Last Saturday I was part of a group of tradespeople showing our skills and wares in Brentsville, VA at their historic court house. It was a lovely day and we got to tour the court house, newly restored, as well as the in-progress jail next door. If you live in the area and missed us, don't worry, the plan is to make this an annual event (though perhaps a little earlier in the year). The site dates to the 1820s, so we all had a small shift in our normal apparel.
I had my shoemaking set up, attempting to keep the sharp bits out of the hands of guests.
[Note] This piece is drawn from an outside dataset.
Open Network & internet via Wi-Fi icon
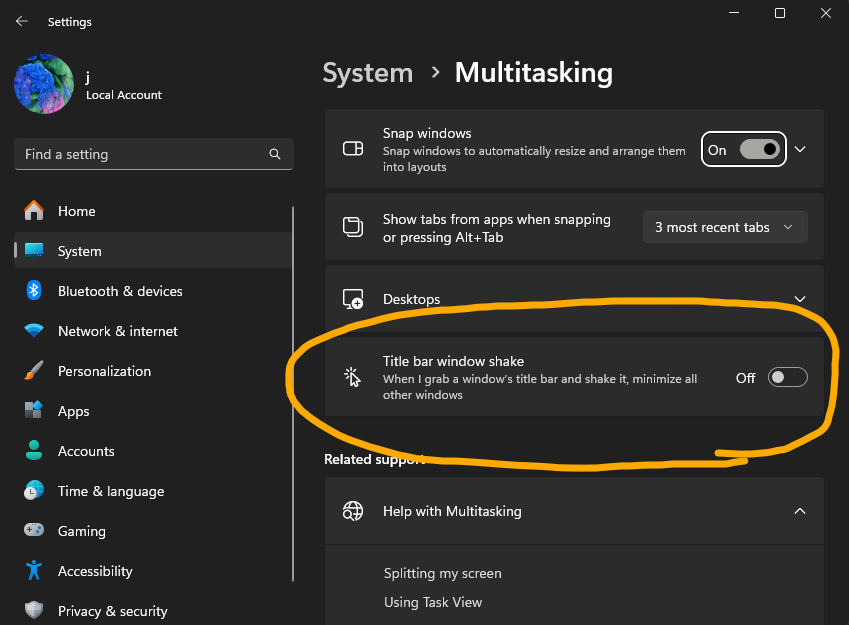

Joseph kept us very well fed; roast chicken with bacon, pork chops with onions and apples, and cucumber salad just to name a few items on the menu.
Michael set up on the tailors board, and Jay (hiding behind the tree) talked about the work of artificers and leather breeches makers.
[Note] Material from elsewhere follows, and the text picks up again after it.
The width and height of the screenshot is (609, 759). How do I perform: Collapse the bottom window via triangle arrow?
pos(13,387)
I constructed a mid-1820s style gown from B&T lavender muslin based on an original at Snowshill (also in Costume in Detail). The fabric pleats so easily! Honestly, I didn't even iron the pleats around the hem. Also, I swear the hem isn't too long when I'm not standing in grass. I do NOT need to sew another pleat. Really, I don't.
The back fastens with hooks and eyes, the bodice and sleeves are lined in white cotton. The kerchief wrapped around the cap seems to be a common thing in images of tradeswomen.
A glimpse of my new shoes- so comfortable I wore them all weekend until it started raining!
And a glimpse of another pair of 1820s shoes, though this pair has a different owner.
Trimming down the insole for a future pair of boots.
The three ladies of the day: Sarah, Samantha, and I.
And our dapper tailor, Michael. Check out the fancy Morocco leather slippers Samantha made for him! I got to play teacher for that process.